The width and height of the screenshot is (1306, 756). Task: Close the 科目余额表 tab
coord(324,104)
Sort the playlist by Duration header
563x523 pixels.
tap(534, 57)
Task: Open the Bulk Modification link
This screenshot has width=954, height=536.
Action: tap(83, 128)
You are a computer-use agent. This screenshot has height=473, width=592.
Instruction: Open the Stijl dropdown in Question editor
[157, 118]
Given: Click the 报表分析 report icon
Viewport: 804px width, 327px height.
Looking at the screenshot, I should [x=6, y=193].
------------------------------------------------
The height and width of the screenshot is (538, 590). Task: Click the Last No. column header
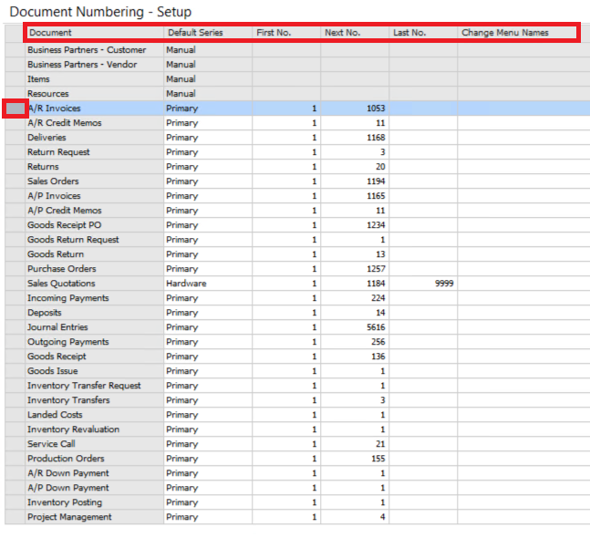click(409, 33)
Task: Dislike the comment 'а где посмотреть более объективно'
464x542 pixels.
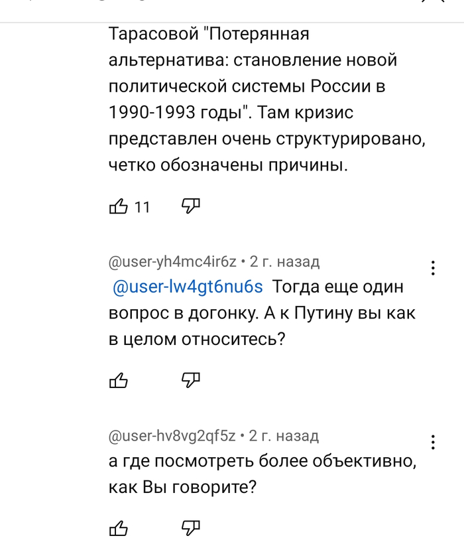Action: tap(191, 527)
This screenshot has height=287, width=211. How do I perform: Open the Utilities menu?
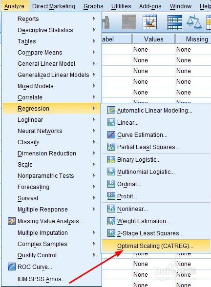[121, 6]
------------------------------------------------
What is required: Quote the data from the line containing "The width and" through the line containing "Looking at the", reproducing each line verbatim.

Solution below:
The width and height of the screenshot is (1306, 756). Task: Close the 科目余额表 tab
coord(324,104)
Sort the playlist by Duration header
563x523 pixels.
tap(534, 57)
Task: Open the Bulk Modification link
This screenshot has width=954, height=536.
Action: tap(83, 128)
You are a computer-use agent. This screenshot has height=473, width=592.
Instruction: Open the Stijl dropdown in Question editor
[157, 118]
Given: Click the 报表分析 report icon
Viewport: 804px width, 327px height.
Looking at the screenshot, I should [x=6, y=193].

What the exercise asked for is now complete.